__Stated task 1__.
In the forum post below about the RDataFrame Snapshot error, what are the answers to these?
(a) Which tree name is passed when each RDataFrame is created?
(b) What output file name is given to the Snapshot call?
(c) Which interpreter error code does the error message report?
__Stated task 2__.
Do these statements agree with the forum post below about the RDataFrame Snapshot error? Answer yes or no for each, quoting the words of the post that decide it.
(a) The tree written by Snapshot is named "EventTree".
(b) The retained column names are collected in a std::vector of strings.
(c) The error reports that three overloaded methods were tried.
__Stated task 3__.
Could you carry on the forum post below about the RDataFrame Snapshot error from the point where it stops?

__Excerpted text__.
● ● ●

Problem with Dataframe.Snapshot

I’m trying to drop some columns from a root file by doing a snapshot and selecting only some of the columns in the following way, but

temp = ROOT.ROOT.RDataFrame("EventTree",path)
good_cols = ROOT.std.vector('string')()
for itm in filter(lambda x: x in retain, temp.GetColumnNames()):
    good_cols.push_back(itm)

df =  ROOT.ROOT.RDataFrame("EventTree",path)
df.Snapshot("thinned_tree", "out.root",good_cols)

which results in

TypeError: none of the 3 overloaded methods succeeded. Full details:
  ROOT::RDF::RResultPtr<ROOT::RDF::RInterface<ROOT::Detail::RDF::RLoopManager,void> > ROOT::RDF::RInterface<ROOT::Detail::RDF::RLoopManager,void>::Snapshot(experimental::basic_string_view<char,char_traits<char> > treename, experimental::basic_string_view<char,char_traits<char> > filename, const vector<string>& columnList, const ROOT::RDF::RSnapshotOptions& options = ROOT::RDF::RSnapshotOptions()) =>
    Cannot jit Snapshot call. Interpreter error code is 1. (C++ exception of type runtime_error)

● ● ●

__Stored data__.
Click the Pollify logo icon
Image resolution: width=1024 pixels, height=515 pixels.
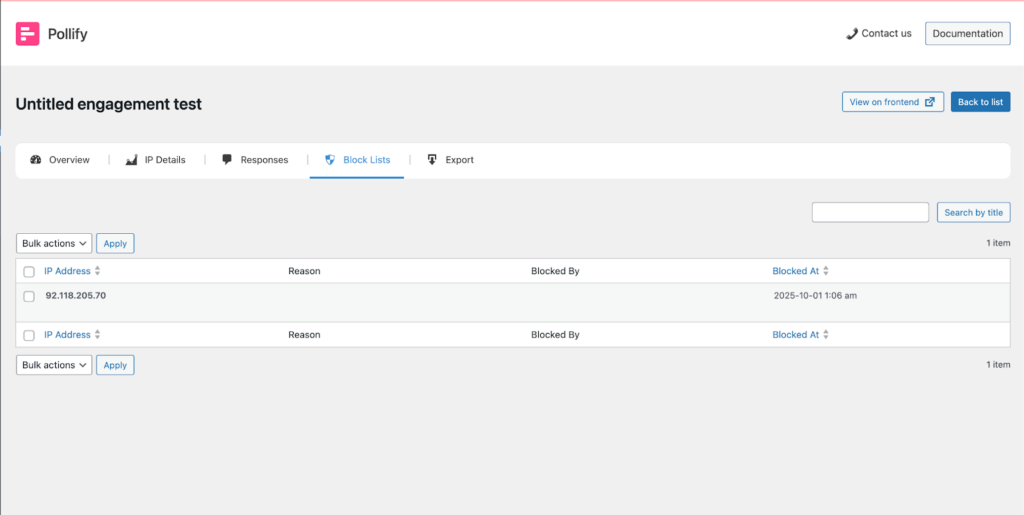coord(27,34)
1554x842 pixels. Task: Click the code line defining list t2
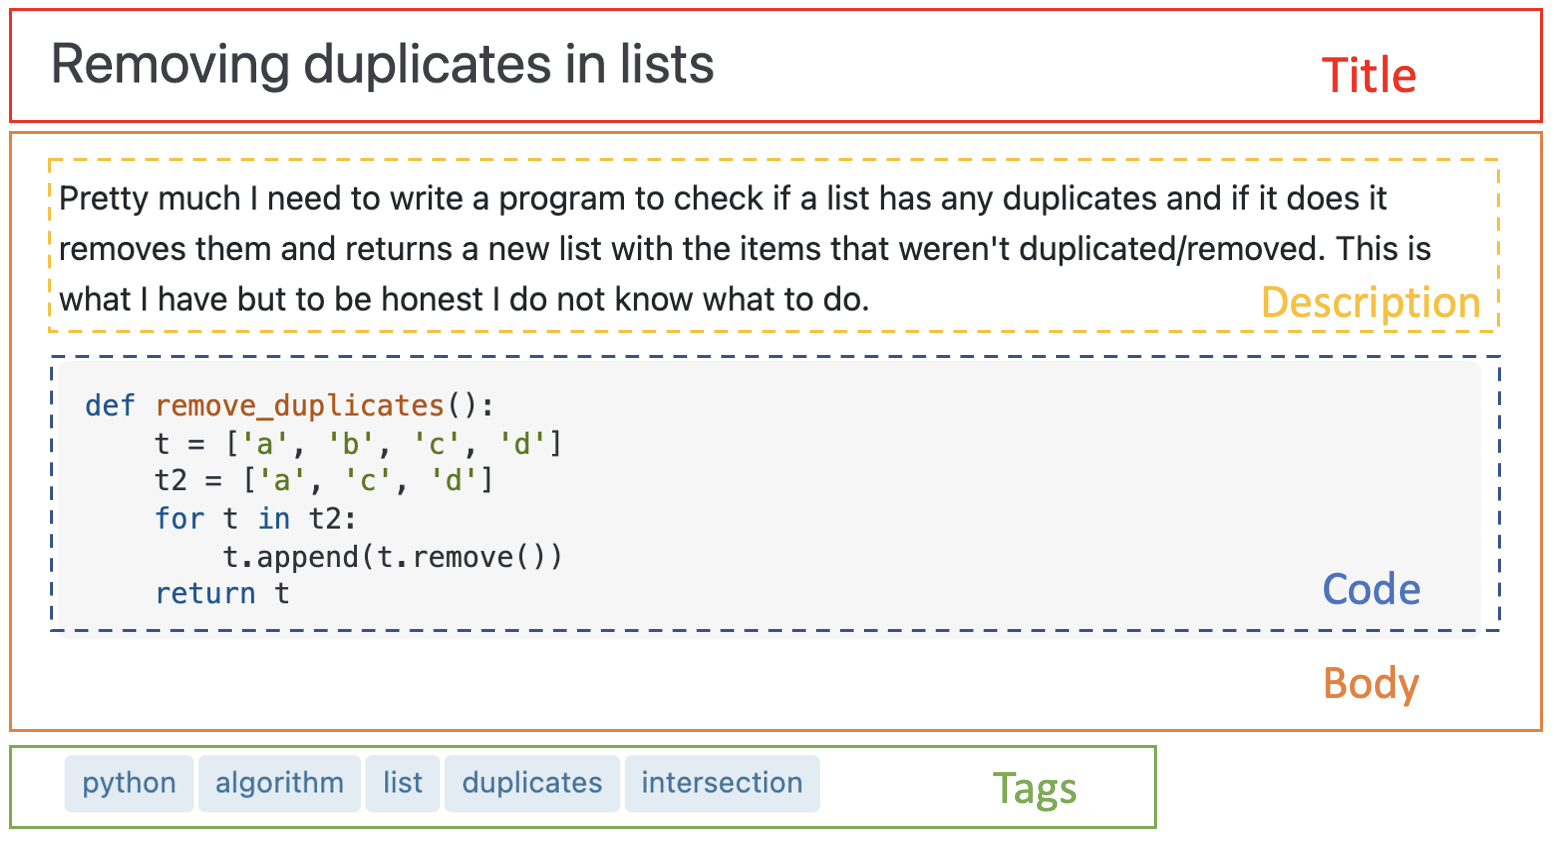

● ● ●

__Task response 1__.
(a) "EventTree"
(b) "out.root"
(c) 1

__Task response 2__.
(a) No: "df.Snapshot("thinned_tree", "out.root",good_cols)"
(b) Yes: "good_cols = ROOT.std.vector('string')()"
(c) Yes: "none of the 3 overloaded methods succeeded"

__Task response 3__.
  ROOT::RDF::RResultPtr<ROOT::RDF::RInterface<ROOT::Detail::RDF::RLoopManager,void> > ROOT::RDF::RInterface<ROOT::Detail::RDF::RLoopManager,void>::Snapshot(experimental::basic_string_view<char,char_traits<char> > treename, experimental::basic_string_view<char,char_traits<char> > filename, experimental::basic_string_view<char,char_traits<char> > columnNameRegexp = "", const ROOT::RDF::RSnapshotOptions& options = ROOT::RDF::RSnapshotOptions()) =>
    could not convert argument 3
  ROOT::RDF::RResultPtr<ROOT::RDF::RInterface<ROOT::Detail::RDF::RLoopManager,void> > ROOT::RDF::RInterface<ROOT::Detail::RDF::RLoopManager,void>::Snapshot(experimental::basic_string_view<char,char_traits<char> > treename, experimental::basic_string_view<char,char_traits<char> > filename, initializer_list<string> columnList, const ROOT::RDF::RSnapshotOptions& options = ROOT::RDF::RSnapshotOptions()) =>
    could not convert argument 3

which I can’t make much sense of :frowning:

Hi,
what’s the output of type(good_cols) and print(good_cols)?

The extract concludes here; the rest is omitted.